Excessive SYN packets can cause a SYN‑flood DDoS attack, filling the half‑connection queue and preventing legitimate connections.

2.1.2 TCP State Transition Diagram

Key observations: LISTEN can transition to SYN_SEND by sending SYN; SYN_SEND can receive SYN and send SYN‑ACK to become SYN_RECV, allowing both sides to exchange SYN packets.

2.2 TCP Data Transfer

Data is sent and received via send() and recv(). A positive return from send() only indicates data was copied to the kernel buffer, not that it reached the destination; acknowledgments are needed for reliability.

2.2.1 Transmission Control Block (TCB)

The TCB stores socket information and buffers for both ends of a connection, persisting throughout the TCP session.

2.2.2 TCP Segmentation

When data exceeds the send buffer or maximum segment size, TCP splits it into multiple packets; the application typically loops over send() and recv().

2.2.3 TCP Sticky Packets and Solutions

Sticky packets occur when multiple messages are concatenated in the receive buffer.
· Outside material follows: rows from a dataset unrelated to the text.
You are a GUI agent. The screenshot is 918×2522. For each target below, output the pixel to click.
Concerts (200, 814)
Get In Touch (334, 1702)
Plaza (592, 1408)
Common solutions include prefixing each packet with its length or adding a delimiter.

// Example length‑prefixed read
ssize_t count = 0;
ssize_t size = 0;
while (count < tcpHdr->length) {
    size = recv(fd, buffer, buffersize, 0);
    count += size;
}

2.3 TCP Four‑Way Handshake

Connection termination involves active and passive close, requiring four packets. The close() call initiates the FIN handshake; the TCB is released only after the four‑way handshake completes.
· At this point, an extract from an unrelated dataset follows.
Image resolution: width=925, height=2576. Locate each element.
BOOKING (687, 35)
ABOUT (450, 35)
Typical questions address detection of cable disconnection, client crashes, distinguishing network congestion from host failure, handling many CLOSING states, and the purpose of the TIME_WAIT state to avoid lost LAST_ACK retransmissions.

Summary

Master the three‑way handshake, four‑way termination, state diagram, SYN/ACK packets, API internals, half‑ and full‑connection queues, segmentation, and sticky‑packet handling to build robust TCP applications.